=== Required task ===
Which lines below contain the string "agent"? Pull out each of them in full, and treat case as significant.

=== Dataset extract ===
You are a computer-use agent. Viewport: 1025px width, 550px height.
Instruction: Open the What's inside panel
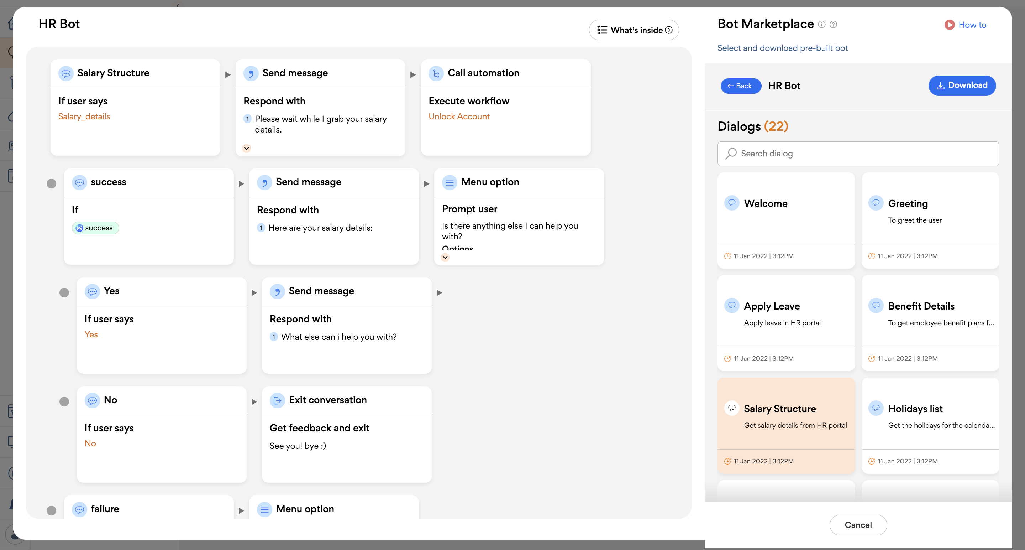coord(634,30)
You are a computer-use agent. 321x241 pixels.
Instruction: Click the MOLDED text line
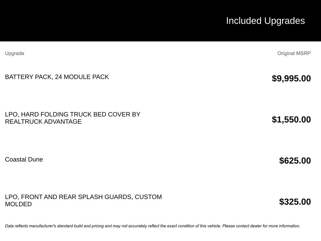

=== Response to the task ===
You are a computer-use agent. Viewport: 1025px width, 550px height.
You are a computer-use agent. 321x241 pixels.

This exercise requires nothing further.